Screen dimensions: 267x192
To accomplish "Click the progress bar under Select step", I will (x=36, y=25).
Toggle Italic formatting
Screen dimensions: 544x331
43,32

○ ○ ○ ○ ○

▸ EXERCISE DESCRIPTION
The full set of records above is to be printed again verbatim.

▸ WRITTEN REPLY
Screen dimensions: 267x192
To accomplish "Click the progress bar under Select step", I will (x=36, y=25).
Toggle Italic formatting
Screen dimensions: 544x331
43,32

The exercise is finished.